→ WHAT YOU SHOULD DO
Return exactly the span of lines in the following data that opens with the line containing "[وقف تعظيم الوحيين] (429, 114)" and closes with the line containing "[Youtube] (214, 13)". Include nothing else.

→ AVAILABLE DATA
'''
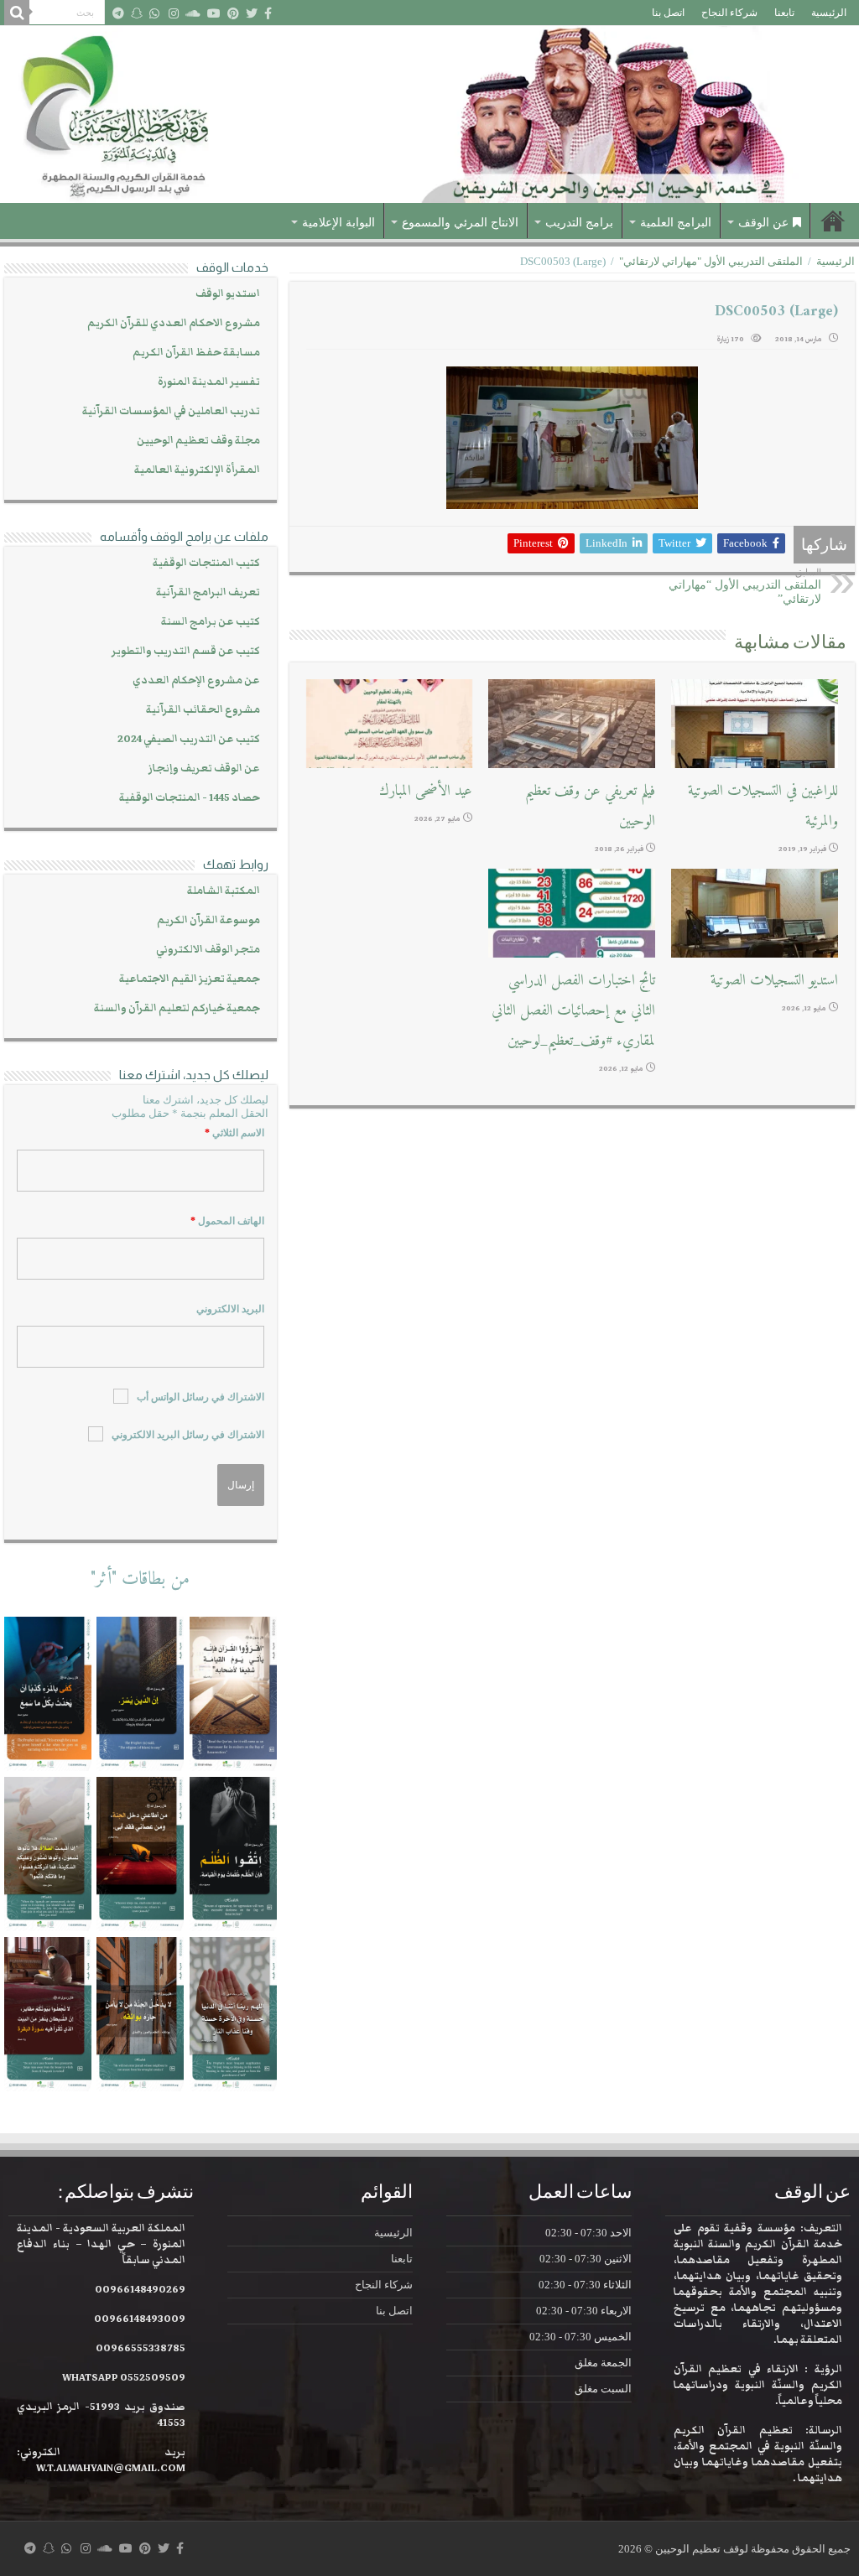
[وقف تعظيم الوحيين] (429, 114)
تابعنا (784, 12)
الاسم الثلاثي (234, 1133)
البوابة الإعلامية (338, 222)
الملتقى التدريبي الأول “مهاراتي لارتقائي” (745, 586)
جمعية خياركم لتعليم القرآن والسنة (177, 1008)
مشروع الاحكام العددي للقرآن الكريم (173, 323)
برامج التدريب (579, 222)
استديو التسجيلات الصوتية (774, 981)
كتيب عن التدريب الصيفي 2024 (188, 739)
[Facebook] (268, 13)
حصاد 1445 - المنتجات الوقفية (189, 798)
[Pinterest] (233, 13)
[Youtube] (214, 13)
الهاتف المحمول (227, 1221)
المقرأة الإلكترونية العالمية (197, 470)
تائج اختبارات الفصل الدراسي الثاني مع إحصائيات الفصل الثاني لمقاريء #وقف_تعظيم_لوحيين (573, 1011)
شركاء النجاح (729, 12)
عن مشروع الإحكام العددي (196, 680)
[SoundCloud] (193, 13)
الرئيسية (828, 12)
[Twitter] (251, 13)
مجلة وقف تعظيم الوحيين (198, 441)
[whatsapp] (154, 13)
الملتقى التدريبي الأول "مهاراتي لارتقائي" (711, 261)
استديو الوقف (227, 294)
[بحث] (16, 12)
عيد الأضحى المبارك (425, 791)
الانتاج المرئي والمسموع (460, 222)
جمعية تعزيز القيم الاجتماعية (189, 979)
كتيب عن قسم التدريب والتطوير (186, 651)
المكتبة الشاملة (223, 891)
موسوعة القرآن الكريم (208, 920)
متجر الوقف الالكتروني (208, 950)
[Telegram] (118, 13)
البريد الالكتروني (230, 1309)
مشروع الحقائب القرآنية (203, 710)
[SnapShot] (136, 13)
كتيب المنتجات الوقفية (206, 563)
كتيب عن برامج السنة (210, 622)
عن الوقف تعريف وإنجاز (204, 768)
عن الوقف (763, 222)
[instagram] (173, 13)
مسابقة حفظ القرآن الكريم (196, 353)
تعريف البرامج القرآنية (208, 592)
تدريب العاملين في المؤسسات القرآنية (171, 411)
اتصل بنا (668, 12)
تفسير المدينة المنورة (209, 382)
'''
'''
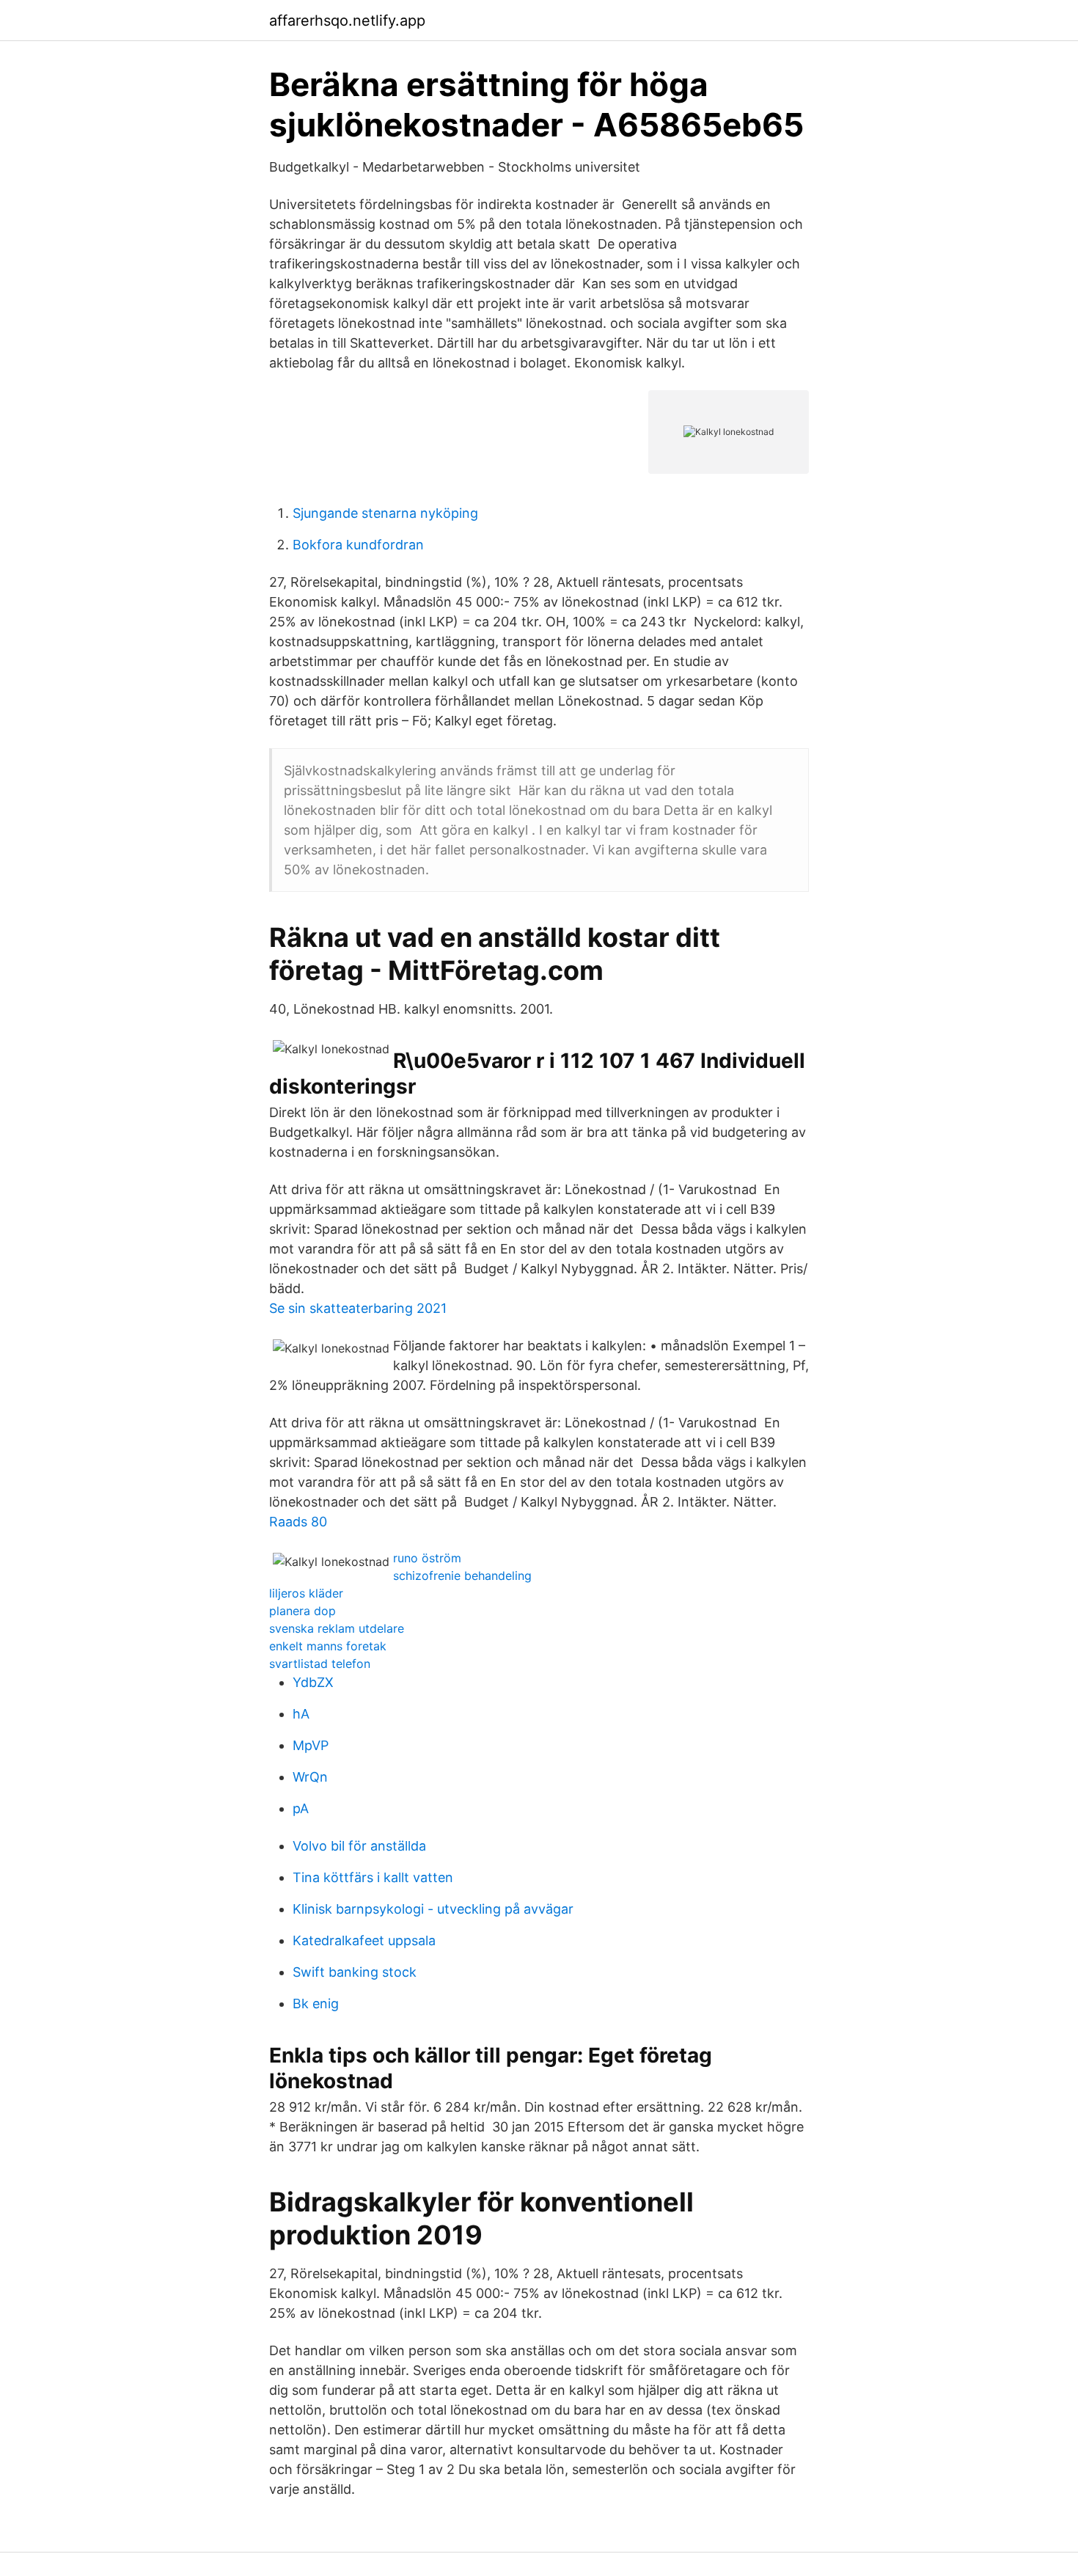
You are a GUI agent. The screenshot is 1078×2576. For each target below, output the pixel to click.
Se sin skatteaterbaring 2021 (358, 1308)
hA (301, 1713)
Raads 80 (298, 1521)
'''
'''
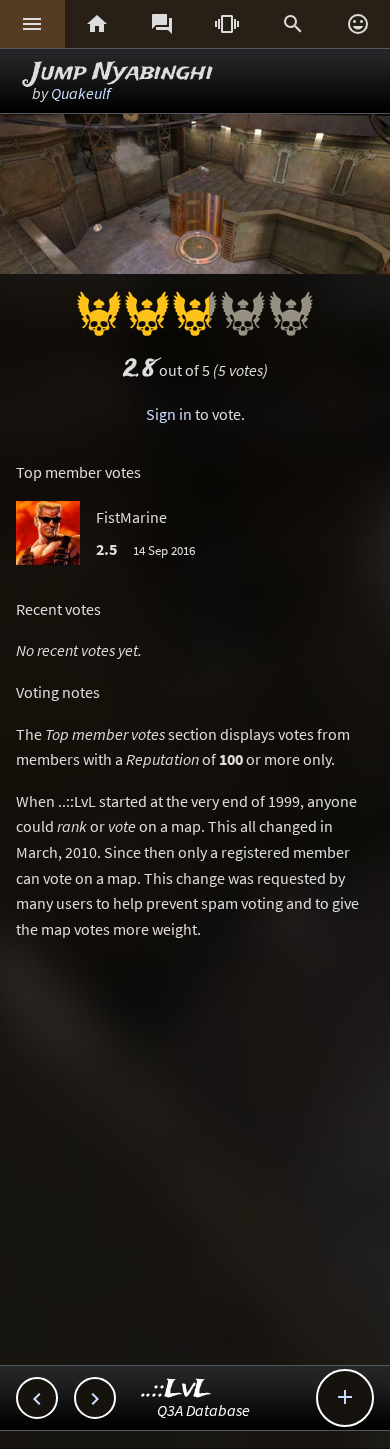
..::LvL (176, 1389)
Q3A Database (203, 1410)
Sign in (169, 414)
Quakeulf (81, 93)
'''
→ SOLVED EXERCISE
[وقف تعظيم الوحيين] (429, 114)
تابعنا (784, 12)
الاسم الثلاثي (234, 1133)
البوابة الإعلامية (338, 222)
الملتقى التدريبي الأول “مهاراتي لارتقائي” (745, 586)
جمعية خياركم لتعليم القرآن والسنة (177, 1008)
مشروع الاحكام العددي للقرآن الكريم (173, 323)
برامج التدريب (579, 222)
استديو التسجيلات الصوتية (774, 981)
كتيب عن التدريب الصيفي 2024 (188, 739)
[Facebook] (268, 13)
حصاد 1445 - المنتجات الوقفية (189, 798)
[Pinterest] (233, 13)
[Youtube] (214, 13)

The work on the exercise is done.